I used the ‘Land, Terrain, Territory’ paper as a basis, but stripped out a lot of the specifics. That piece (itself c. 11,000 words) was derived from a much longer manuscript which I’d drafted in early 2008, and I’ve boiled it down to the essentials still further. The current draft is just less than 6,000 words. (There is another 1,800 words that provides a synopsis of the chapters to follow, but I can’t decide whether to include that or not.)
So it has a quick survey of the relative neglect of ‘territory’ (as opposed to work on specific territories) and some of the reasons for this; a critique of the notion of territoriality and especially why approaching territory through territoriality is at best misleading; and suggesting that a more conceptual, historical analysis is more helpful.

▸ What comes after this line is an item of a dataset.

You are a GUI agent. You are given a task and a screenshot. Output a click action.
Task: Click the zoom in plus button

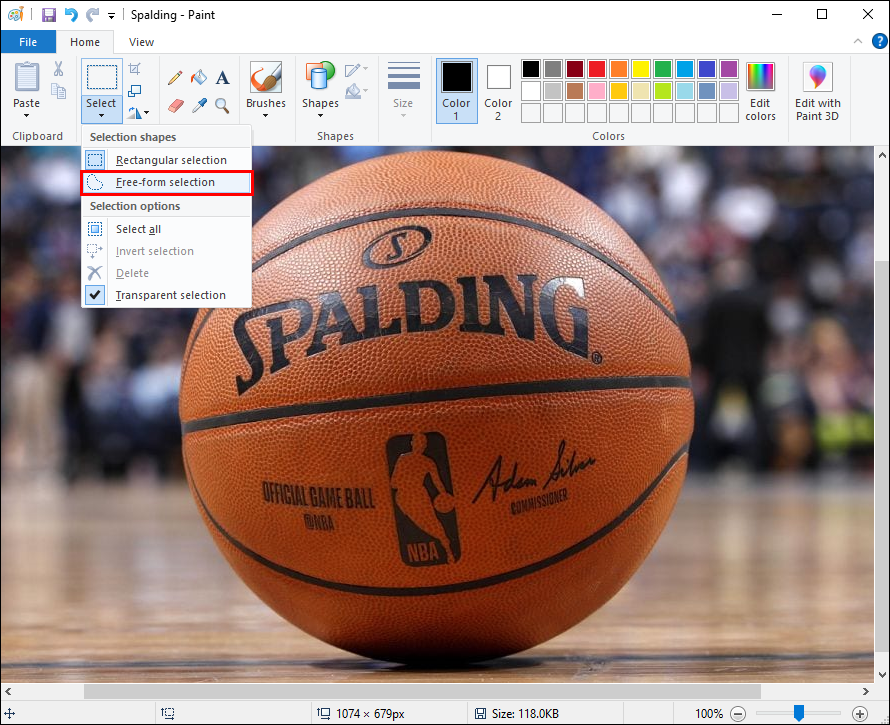point(860,713)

I then try to specify this a bit more through the distinction and relation between two sets of three terms. First, word, concept, practice, where I try to suggest the guiding methodological principles at stake in this work. Loosely it’s a genealogical study, but influenced by some of the claims of the Cambridge school of contextual history (Skinner, Pocock, etc.) and the German tradition of Begriffsgeschichte (Koselleck, et. al.). I hear a lot about how these are incompatible approaches, but I don’t really think the tensions are that serious. I use Koselleck’s somewhat cryptic suggestion that “through the alternation of semasiological and onamasiological questions, Begriffsgeschichte aims ultimately at Sachsgeschichte” to talk about the word/concept relation; use Skinner to discuss the text/context question; and then Foucault to show how this must be broadened to think of practices.

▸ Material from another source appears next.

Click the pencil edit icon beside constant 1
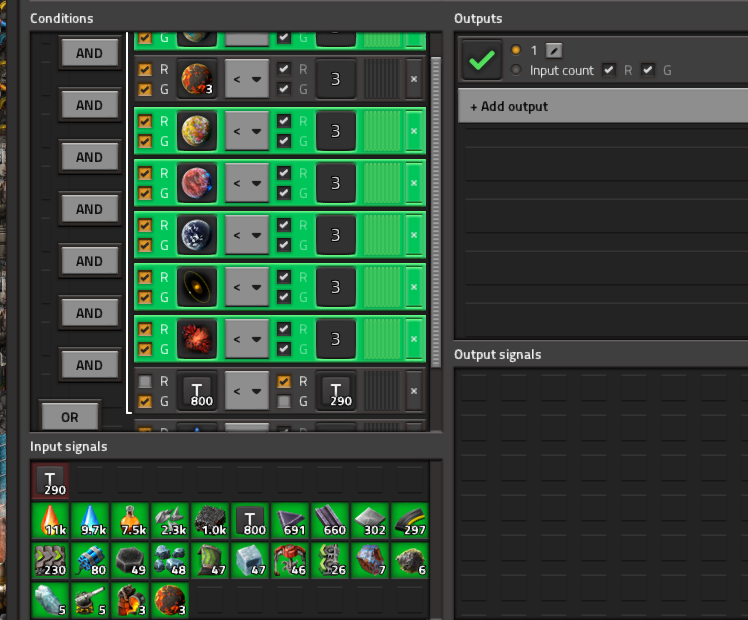 (x=554, y=50)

The next set of three terms is land, terrain, territory; suggesting that the first two terms, which loosely equate to political-economic and political-strategic approaches, need to be supplemented with more attention paid to the political-legal and the political-technical. That’s the argument of the ‘Land, Terrain, Territory’ paper, but here it’s briefer, simply because I think this is so much better demonstrated in the substantive chapters than argued in the abstract. I end with some clarifications of why this is a history of Western political thought, and does not claim to be universal.
The introduction begins with Rousseau, as did many of the lectures I gave in late 2010. The plan is to close that extended parenthesis with Rousseau again at the end of the conclusion.